İlişkimin bana pranga gibi geldiği, çözümsüzlüğünü derinden hissettiğim ve bu doğrultuda ona beslediğim sevginin geri planda kalmaya başladığı ilk zamanlar yaralı bir ceylan gibiydim. Kadınlık gururumu o kadar incitmiş, kendime olan güvenimi o kadar baltalamıştı ki. "Bir insan sevgilisine bunu nasıl yapar?" diye düşünüyor olabilirsiniz. Gün be gün size işlenen koşullamaları içselleştirmiş olduğunuzun farkına vardığınızda, elbette ki "Ben aptal mıymışım? Nasıl izin vermişim?" diyorsunuz. Ama bu, geniş bir sürece yayılan bir durum olduğu için, uyanışınız, toksik düzeye ulaştığınızda gerçekleşiyor. Bam! Uyanıyorsunuz. Sevginiz ve mantığınızın yarışında artık mantığınız öne geçmeye başlıyor. 

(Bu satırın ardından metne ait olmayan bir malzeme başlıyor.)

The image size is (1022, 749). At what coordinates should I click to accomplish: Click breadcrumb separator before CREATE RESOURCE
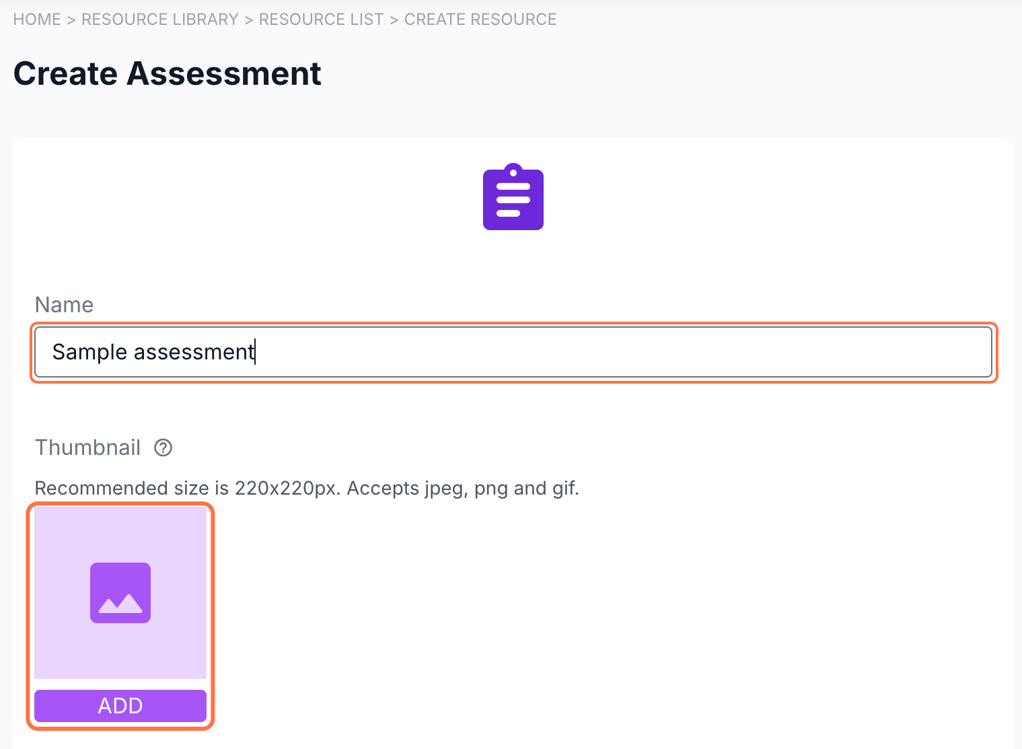pos(394,20)
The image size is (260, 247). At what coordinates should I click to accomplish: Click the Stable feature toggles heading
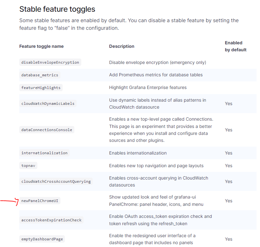[x=57, y=9]
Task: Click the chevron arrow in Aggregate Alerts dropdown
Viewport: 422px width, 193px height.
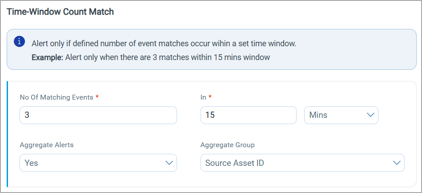Action: click(x=169, y=163)
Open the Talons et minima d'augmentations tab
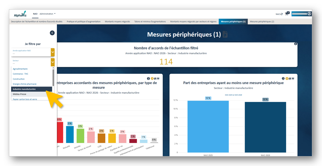The image size is (322, 166). point(150,22)
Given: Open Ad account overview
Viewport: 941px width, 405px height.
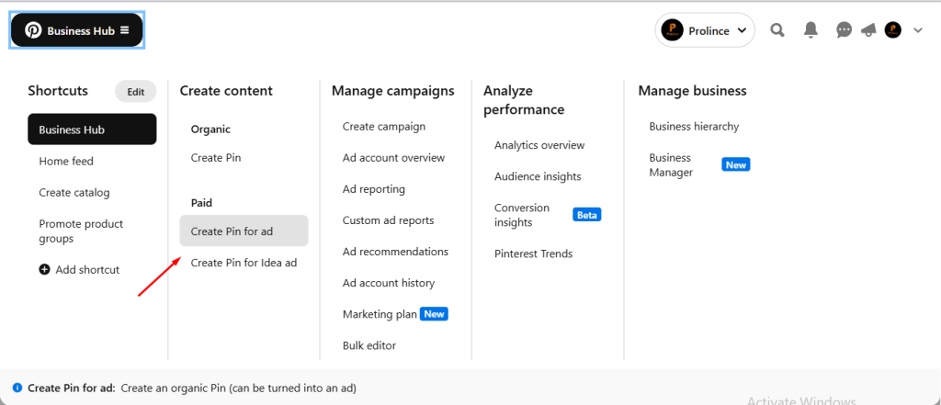Looking at the screenshot, I should tap(393, 158).
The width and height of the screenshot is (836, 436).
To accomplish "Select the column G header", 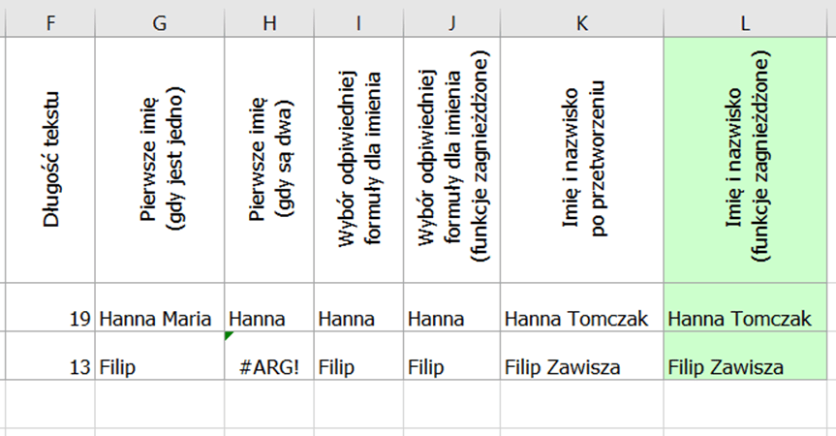I will [160, 18].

İlişkim bitti; ama elbette ki bende yarattığı hasarlar bitmedi. İçimde bir sevgi vardı. O sevgiyle ne yapacaktım? Her gün birine adadığım hislerimle kalakalmıştım. Ayrılık sonrası hissedilen duygusal boşluk denilen şey tam olarak buydu. Boşlukta süzülüyorsun. Aidiyetsiz hissediyorsun. Kötü bir ayrılık yaşamadık; ama ilişkinin bütünü bana öyle zararlar verdi ki, kişilik bozukluğu olan bir insanı tolere etmenin ne kadar zor olduğunu, büyük fedakârlık gerektirdiğini ve kendi adıma bir daha böyle bir fedakârlıkta bulunmamam gerektiğini öğrenmiş oldum. 

Ah kadınlar. Ah ben. Çok mu şey istemiştim sanki? Sevmek ve sevilmek istemiştim. Birlikteyken mutlu olmak, küçük tatil planları yapmak, yemek yapmak, film izlemek, sevişmek, sarılarak uyumak, denize gitmek. Her şeyden önemlisi huzurlu hissetmek. Bu çift aktivitelerini doğru düzgün gerçekleştiremediğim, yığınla hayal kırıklığı yaşadığım bu ilişkiden sonra, artık bir şeyler istediğim gibi gitmeliydi. Tahmin edersiniz ki öyle olmadı. Belki de en çok uzak durmam gereken insana çekildim. 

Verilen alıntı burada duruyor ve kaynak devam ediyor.